CorrectnessEvaluator: answer accuracy
Why this matters
RAG systems retrieve and generate, but they can hallucinate or miss the truth. You need automated metrics to catch when your pipeline returns plausible-sounding but wrong answers before users see them. CorrectnessEvaluator gives you a programmatic gate.
Explanation
What it is: CorrectnessEvaluator is a llama-index evaluation module that takes a generated response and a reference (ground-truth) answer, then uses an LLM to determine if the generated answer is factually correct relative to the reference.
How it works mechanically: You initialize it with an LLM (usually gpt-4 for reliability), then call its evaluate() method with three things: the query, the generated response, and the reference answer. The evaluator passes these to the LLM with a prompt that asks "is the generated answer correct given the reference?" It returns a score (0 to 1) and reasoning. Scores closer to 1 mean higher correctness.

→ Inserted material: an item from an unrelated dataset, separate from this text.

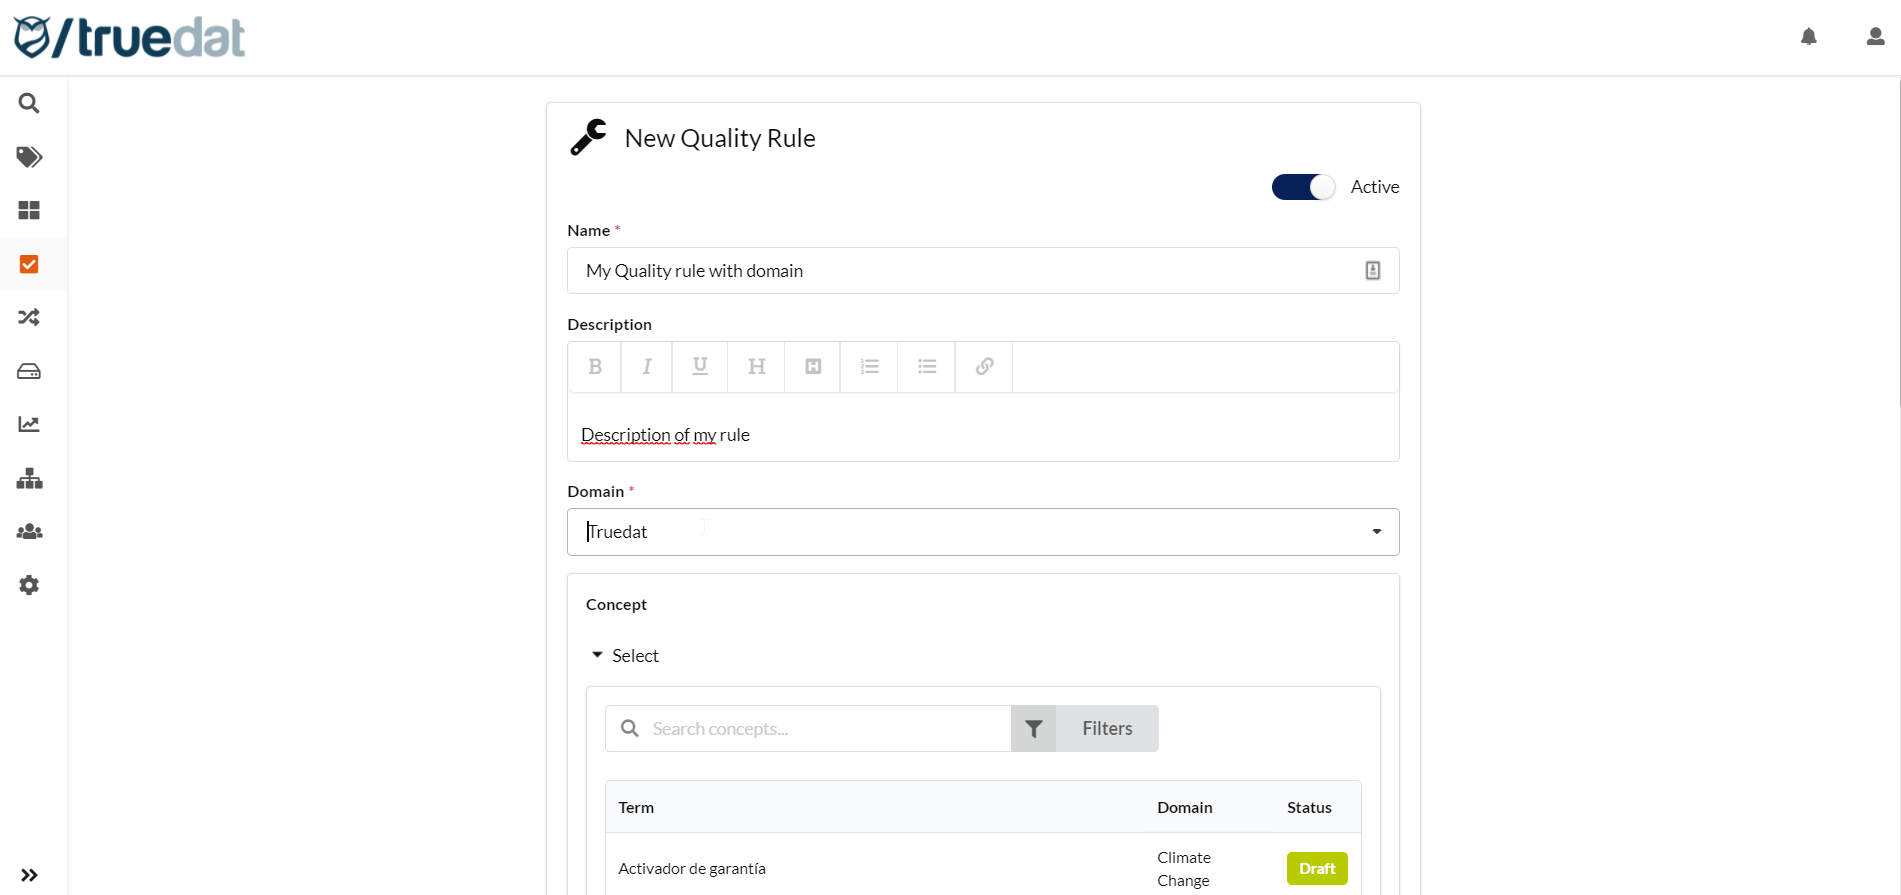Expand the sidebar with double chevron
Screen dimensions: 1901x895
pos(29,875)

When to use it: Use this in evaluation loops after you build your retrieval chain. Run it over a test set of 50–200 queries where you have reference answers. Use the scores to flag regressions before pushing to production, or to compare different retriever configurations.
Analogy
Think of it like peer review in academic publishing: you give a reviewer (the LLM) the paper (generated answer), the gold standard (reference), and a rubric (the evaluator's prompt), and they compare them and give you a thumbs up or down with detailed reasoning.
Code
from llama_index.core.evaluation import CorrectnessEvaluator
from llama_index.llms.openai import OpenAI
llm = OpenAI(model='gpt-4.1', temperature=0)
evaluator = CorrectnessEvaluator(llm=llm)
query = "What year was Python first released?"
generated_answer = "Python was created in 1989."
reference_answer = "Python was first released in 1991."
result = evaluator.evaluate(
query=query,
response=generated_answer,
reference=reference_answer
)
print(f"Score: {result.score}")
print(f"Passing: {result.passing}")
print(f"Feedback: {result.feedback}") Score: 0.0 Passing: False Feedback: The generated answer states that Python was created in 1989, but the reference answer clearly indicates that Python was first released in 1991. The generated answer is incorrect.
What just happened?
The evaluator received a generated answer that was factually wrong (1989 vs. 1991), sent it to GPT-4 along with the reference answer and the query, and GPT-4 compared them and returned a failing score (0.0) with the reason why the generated answer was wrong.
Common gotcha
Developers often forget that CorrectnessEvaluator depends entirely on the quality of your reference answers. If your reference is wrong or ambiguous, the evaluator will give you confidently incorrect feedback. Also, the LLM doing the evaluation can be influenced by how the reference answer is phrased: always use clear, unambiguous reference answers, and consider using a higher-temperature model (0.1–0.3) to avoid the evaluator being too rigid.
Error recovery
ValueError: 'response' must be a stringOpenAIError: model 'gpt-3.5-turbo' does not support function callingAttributeError: 'EvaluationResult' object has no attribute 'score'Experienced dev note
CorrectnessEvaluator calls the LLM on every evaluation: that's expensive at scale. In production, batch evaluate on a representative subset (100 queries) on each deploy, not every query. Also, correctness alone isn't enough. Pair it with faithfulness (does the response use only retrieved context?) and relevance (did you retrieve the right documents?). A response can be correct but irrelevant to what the user asked. Use a suite of evaluators, not just this one.
Check your understanding
Your RAG system returns the answer 'Paris' to 'What is the capital of France?' and your reference answer is 'The capital of France is Paris, located on the Seine river.' If you run CorrectnessEvaluator on these, it will likely pass. Now your system returns 'The capital is in Europe' to the same query. What would the evaluator likely return, and why? What would be wrong with relying only on this evaluator to measure your system's quality?
Show answer hint
A correct answer explains that the first response would pass because the core fact (Paris) is correct even though it's less detailed. The second would fail because it's too vague and not factually complete. The insight is that you need multiple evaluators because correctness alone doesn't measure relevance, specificity, or retrieval quality: all of which matter for user satisfaction.